No-one immediately claimed responsibility for the attacks, which came one day after a new audiotape of Al-Qaeda leader Osama bin Laden surfaced accusing the "crusaders" of the West of waging war against Islam, referring to the conflict in Darfur and the isolation of the Hamas-led Palestinian government.   

Dahab, which is popular with Western backpackers and budget Israeli tourists, was also packed with Egyptians enjoying a public holiday.

  The bombers struck on Sham el-Nessim, a traditional holiday which marks the beginning of spring, and a day before Sinai Liberation Day which celebrates Israel's withdrawal from the peninsula in 1982.   

The resorts of Egypt's south Sinai peninsula have been repeatedly hit by Islamist militants.  Multiple bombings in Sharm el-Sheikh killed some 70 people in July 2005, the deadliest to have hit Egypt since a major wave of Islamist attacks in the mid-1990s. 

At least 34 people were killed in several simultaneous bombings in and around the resort of Taba further up the Red Sea coast near the Israeli border in October 2004.   

Four groups claimed the Sharm el-Sheikh bombings, including Al-Tawhid wal Jihad, an Islamist movement which said the attacks were revenge for the invasions of Iraq and Afghanistan and out of allegiance to bin Laden.

US President George W. Bush branded the Dahab bombings a "heinous act".  "I assure the enemy ... we will bring them to justice for the sake of justice and humanity," he said. 

UN Secretary General Kofi Annan "condemns this act of terror targeting innocent people," his spokesman, Stephane Dujarric, said.   
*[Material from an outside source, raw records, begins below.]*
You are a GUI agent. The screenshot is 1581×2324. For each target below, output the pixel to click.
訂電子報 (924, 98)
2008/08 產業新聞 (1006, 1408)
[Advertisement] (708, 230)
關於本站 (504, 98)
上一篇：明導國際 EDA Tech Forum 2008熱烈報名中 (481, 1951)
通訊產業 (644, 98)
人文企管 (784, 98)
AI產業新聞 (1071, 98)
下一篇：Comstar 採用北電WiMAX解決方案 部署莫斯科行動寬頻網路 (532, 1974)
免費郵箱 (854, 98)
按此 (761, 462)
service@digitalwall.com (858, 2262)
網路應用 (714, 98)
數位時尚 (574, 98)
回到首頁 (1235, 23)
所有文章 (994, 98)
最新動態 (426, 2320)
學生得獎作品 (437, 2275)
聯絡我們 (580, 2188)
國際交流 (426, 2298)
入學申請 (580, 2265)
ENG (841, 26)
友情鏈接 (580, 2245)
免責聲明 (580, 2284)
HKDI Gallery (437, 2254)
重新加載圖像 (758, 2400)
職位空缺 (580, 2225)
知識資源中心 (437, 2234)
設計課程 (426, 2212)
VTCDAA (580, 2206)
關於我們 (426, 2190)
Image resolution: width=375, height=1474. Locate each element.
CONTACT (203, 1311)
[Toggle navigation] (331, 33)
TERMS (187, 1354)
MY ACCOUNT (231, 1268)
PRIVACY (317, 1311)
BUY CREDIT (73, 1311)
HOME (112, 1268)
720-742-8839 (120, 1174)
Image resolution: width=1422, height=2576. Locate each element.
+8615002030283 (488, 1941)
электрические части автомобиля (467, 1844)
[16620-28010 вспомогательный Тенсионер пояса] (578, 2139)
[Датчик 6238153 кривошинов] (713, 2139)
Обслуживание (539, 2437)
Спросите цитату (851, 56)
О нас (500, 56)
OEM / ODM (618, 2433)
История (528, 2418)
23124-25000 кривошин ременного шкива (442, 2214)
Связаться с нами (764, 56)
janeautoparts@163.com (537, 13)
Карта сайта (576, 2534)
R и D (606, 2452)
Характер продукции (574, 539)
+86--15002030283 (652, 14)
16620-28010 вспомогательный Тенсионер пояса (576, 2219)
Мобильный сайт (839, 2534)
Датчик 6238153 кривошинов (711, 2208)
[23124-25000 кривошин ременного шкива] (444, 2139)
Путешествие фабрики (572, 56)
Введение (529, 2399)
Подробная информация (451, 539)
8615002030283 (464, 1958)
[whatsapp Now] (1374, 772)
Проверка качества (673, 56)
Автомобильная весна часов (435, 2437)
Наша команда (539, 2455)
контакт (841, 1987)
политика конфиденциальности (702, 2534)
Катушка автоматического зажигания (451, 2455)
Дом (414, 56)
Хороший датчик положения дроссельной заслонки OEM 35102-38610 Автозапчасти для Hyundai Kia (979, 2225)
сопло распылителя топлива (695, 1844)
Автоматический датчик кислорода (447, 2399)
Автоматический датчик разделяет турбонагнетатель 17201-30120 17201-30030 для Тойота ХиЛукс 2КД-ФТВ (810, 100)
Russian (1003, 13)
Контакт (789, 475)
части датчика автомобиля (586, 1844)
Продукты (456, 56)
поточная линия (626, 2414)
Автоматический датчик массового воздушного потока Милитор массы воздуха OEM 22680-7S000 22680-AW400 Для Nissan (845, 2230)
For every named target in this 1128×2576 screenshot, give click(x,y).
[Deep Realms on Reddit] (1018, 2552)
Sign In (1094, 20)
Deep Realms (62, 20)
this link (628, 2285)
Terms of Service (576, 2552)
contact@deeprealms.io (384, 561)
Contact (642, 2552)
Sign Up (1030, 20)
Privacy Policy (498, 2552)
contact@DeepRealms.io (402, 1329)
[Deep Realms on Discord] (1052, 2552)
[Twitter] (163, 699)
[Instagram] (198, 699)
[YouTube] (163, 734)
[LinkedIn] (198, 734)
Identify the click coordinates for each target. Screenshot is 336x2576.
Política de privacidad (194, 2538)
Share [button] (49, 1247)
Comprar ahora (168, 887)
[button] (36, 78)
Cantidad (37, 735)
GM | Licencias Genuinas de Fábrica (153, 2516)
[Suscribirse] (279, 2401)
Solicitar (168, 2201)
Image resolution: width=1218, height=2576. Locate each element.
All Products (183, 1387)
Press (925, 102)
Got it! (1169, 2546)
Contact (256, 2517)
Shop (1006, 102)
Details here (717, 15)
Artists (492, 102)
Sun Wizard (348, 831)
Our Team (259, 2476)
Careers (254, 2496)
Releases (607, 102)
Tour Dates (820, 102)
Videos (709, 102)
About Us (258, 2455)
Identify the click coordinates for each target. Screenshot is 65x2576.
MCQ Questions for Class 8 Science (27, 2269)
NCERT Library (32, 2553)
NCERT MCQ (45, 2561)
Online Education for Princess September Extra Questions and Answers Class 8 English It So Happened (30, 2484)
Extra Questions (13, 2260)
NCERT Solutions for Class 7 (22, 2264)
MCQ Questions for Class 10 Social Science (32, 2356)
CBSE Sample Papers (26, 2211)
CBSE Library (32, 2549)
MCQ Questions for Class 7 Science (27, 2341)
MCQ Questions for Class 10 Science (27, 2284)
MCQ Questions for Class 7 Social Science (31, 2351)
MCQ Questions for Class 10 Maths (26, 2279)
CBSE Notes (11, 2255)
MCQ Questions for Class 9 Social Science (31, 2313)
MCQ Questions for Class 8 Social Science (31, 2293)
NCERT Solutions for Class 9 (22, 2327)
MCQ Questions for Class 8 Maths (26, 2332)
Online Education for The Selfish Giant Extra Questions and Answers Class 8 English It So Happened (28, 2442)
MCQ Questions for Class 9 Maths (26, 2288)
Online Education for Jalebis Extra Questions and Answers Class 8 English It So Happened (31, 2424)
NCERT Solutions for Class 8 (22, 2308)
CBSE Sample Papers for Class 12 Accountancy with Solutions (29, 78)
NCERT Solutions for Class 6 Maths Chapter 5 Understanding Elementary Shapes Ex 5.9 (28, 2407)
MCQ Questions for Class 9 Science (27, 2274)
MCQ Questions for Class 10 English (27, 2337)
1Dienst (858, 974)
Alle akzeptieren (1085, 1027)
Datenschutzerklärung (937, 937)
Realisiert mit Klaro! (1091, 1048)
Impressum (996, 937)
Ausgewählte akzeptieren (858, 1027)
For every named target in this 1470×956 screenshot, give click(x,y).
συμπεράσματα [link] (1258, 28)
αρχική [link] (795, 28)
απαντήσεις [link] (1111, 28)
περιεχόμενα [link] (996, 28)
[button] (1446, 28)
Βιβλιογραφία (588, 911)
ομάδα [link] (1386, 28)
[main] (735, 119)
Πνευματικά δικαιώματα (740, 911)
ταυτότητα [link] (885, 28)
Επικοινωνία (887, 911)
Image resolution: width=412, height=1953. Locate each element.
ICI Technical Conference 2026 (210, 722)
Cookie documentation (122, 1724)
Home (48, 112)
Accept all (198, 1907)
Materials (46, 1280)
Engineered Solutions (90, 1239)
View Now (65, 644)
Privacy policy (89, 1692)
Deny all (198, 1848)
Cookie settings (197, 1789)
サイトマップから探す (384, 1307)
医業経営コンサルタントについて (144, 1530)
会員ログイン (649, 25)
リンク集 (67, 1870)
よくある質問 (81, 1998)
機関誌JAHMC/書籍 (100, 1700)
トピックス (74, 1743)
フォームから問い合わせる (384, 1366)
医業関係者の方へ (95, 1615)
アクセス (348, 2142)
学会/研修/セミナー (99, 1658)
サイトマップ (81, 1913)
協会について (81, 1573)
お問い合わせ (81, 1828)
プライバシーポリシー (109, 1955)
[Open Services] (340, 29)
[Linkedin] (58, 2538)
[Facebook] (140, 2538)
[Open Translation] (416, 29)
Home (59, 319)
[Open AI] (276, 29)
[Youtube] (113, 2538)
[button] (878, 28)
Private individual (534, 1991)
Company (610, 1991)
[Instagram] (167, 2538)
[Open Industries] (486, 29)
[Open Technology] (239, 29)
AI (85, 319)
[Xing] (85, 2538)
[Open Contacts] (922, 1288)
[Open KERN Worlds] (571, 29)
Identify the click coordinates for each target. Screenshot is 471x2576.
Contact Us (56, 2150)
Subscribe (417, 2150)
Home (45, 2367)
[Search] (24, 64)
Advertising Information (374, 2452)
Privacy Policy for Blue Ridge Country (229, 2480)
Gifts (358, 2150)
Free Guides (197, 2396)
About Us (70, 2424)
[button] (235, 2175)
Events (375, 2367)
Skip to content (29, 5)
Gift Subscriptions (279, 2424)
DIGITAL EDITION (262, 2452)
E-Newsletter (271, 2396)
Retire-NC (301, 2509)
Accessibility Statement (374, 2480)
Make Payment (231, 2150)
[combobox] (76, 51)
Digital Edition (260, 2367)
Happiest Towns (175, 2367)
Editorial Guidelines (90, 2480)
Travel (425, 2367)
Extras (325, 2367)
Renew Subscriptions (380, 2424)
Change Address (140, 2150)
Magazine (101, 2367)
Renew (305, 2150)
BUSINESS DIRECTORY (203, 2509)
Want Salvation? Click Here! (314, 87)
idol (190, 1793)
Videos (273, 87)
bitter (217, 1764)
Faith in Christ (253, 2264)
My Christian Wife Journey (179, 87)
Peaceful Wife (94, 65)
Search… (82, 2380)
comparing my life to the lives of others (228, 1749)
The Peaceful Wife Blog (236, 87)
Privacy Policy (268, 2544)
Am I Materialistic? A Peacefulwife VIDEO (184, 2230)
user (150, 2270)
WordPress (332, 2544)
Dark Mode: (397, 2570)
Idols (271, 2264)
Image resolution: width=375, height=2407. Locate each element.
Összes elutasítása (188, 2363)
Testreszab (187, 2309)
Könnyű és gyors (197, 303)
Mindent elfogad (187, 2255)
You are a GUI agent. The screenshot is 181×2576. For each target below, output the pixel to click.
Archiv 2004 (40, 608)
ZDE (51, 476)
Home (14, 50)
Israeli prime minister-designate Ehud Olmert sent his condolences to Mubarak and his office said the two leaders discussed "the need for cooperation between the two countries in the fight against international terrorism." 

Israel's Yediot Aharonot newspaper reported that one of the tourists caught up in the attacks was a teenager whose grandmother was killed in last week's suicide bombing in Tel Aviv, carried out by Palestinian group Islamic Jihad. 

Eighteen-year-old Gedalia Cohen had travelled to Dahab in order to get over the death of his French-Israeli grandmother Marcelle Cohen, the top-selling daily said.

Tourism is Egypt's main source of income. According to government figures, a record 8.6 million people visited the country in 2005 despite the deadly attacks in Sharm el-Sheikh.